It's time for a "digital therapeutic" in Cancer Care!
There has been an enormous amount of news coverage over the last few years discussing the benefits, challenges, and costs of the new cell therapy cancer treatments called CAR-T (chimeric antigen receptor – T). Without going in-depth about the medical science and various approaches, the idea is to genetically modify T-cells outside of the body through various methodologies, then reintroduce the modified T-Cells to fight specific complex cancers. The CAR-T approach has shown promising results for cancer patients who have not responded to more traditional therapies but there are also significant short and long term side effects and the FDA does not have enough patient data to determine the true human costs of these new therapies. Yet, there has been very little effort to create a real time data collection mechanism as part of the clinical trial process despite the enormous benefit to both the evaluation process and the patients' quality of life during the therapy trials.

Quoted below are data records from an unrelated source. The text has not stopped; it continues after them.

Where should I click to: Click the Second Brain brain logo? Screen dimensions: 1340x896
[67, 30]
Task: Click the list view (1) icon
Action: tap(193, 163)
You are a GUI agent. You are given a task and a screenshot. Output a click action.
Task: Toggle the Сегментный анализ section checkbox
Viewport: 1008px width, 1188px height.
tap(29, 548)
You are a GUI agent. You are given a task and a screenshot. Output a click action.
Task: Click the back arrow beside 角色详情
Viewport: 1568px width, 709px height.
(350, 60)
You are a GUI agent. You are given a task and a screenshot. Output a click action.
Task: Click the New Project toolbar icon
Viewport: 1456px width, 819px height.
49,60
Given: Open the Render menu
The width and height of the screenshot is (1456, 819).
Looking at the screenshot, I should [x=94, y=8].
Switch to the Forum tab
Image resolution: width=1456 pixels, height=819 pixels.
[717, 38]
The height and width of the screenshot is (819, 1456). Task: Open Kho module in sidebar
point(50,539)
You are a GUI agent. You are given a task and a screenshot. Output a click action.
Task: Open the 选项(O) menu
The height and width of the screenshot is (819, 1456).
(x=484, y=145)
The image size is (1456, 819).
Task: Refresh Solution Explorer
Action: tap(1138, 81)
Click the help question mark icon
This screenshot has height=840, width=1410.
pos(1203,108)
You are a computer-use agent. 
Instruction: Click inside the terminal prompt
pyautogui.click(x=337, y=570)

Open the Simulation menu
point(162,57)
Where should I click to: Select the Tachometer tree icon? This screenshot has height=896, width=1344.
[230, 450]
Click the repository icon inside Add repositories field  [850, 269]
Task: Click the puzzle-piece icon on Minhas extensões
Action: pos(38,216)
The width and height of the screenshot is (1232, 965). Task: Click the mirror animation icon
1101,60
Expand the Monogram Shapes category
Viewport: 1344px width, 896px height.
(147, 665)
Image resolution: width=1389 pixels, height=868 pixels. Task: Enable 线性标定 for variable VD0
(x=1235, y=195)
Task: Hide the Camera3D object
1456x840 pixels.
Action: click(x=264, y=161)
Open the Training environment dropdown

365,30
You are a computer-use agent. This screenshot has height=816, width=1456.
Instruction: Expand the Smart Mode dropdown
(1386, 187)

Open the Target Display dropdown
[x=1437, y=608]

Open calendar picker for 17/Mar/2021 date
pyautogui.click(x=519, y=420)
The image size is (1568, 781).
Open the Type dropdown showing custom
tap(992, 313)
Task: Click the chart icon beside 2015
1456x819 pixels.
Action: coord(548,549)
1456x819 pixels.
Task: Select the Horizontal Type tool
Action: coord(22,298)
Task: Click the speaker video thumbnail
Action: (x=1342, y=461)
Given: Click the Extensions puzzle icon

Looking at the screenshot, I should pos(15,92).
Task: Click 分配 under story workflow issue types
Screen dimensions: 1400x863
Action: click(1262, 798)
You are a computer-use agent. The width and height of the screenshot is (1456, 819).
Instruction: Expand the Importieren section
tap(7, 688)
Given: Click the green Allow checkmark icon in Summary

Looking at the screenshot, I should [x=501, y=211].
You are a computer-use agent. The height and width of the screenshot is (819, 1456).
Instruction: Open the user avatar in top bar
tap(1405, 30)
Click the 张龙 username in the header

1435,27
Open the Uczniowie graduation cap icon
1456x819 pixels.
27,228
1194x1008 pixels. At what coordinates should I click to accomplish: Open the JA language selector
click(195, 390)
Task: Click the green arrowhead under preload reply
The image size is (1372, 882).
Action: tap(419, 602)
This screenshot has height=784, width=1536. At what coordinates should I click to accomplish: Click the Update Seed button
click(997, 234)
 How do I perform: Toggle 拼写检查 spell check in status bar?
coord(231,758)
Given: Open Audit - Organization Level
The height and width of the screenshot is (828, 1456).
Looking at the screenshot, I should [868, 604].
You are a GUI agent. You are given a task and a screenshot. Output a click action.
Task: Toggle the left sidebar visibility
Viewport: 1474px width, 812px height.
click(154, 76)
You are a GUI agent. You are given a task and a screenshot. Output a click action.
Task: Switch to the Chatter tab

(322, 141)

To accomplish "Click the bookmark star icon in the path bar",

The goal of any new therapy trial is to evaluate the direct benefit of these new approaches at treating the targeted illness, but this must be measured against the quality of life for the patient once the treatment has been adopted, and long after the treatment course is complete. With one form of the new CAR-T therapies called allogeneic, an effort to reduce medical variables related to side effects and cost, the patients natural T-Cells must be eliminated to allow the modified T-Cell to operate uninhibited. This approach effectively eliminates the patient’s immune system to save the patient. The suppression of the patient’s immune system can drastically impact the patient’s quality of life and life span. Effectively, the patient may be trading one lethal disease for another illness just as dangerous but unnamed. The patient may require a new set of expensive and potentially painful treatments for the balance of their life but once the cancer is cured the drug companies have no vested interest in the patients ongoing quality of life. There should be advocacy for the patients quality of life, impacted by the trial therapy, to require those benefiting from administration of the therapy to monitor and support that life after the initial trial is over.
Additionally, the National Institute of Health has deep expertise in the trial process but collecting safety data on this new therapy category or any new therapy is difficult to collect because the drug owners have little incentive to link adverse effects and lethal outcomes directly to the new therapies. This is where a patient driven mobile solution would directly benefit both the drug companies that are heavily invested in the drugs financial success and the FDA and oncologists who are most concerned with safety and health. Only the patient is directly invested in providing the most honest and immediate data on the state of the patient. Research has also shown that cancer survivors have a vested personal interest in providing support to new cancer patients about all aspects of their treatment options. This connection would create a rich repository of data about the patient’s state of health both during and long after the initial trial is over.
The potential benefits of the new CAR-T class of therapies cannot be denied but without a long term solution for directly engaging the patient in their own care and quality of life this benefit cannot be fully realized. A solution of this type also provides a way to mine and disseminate the real time data that only the patient can generate giving all participants a transparent process with the highest level of safety regardless of initial interests.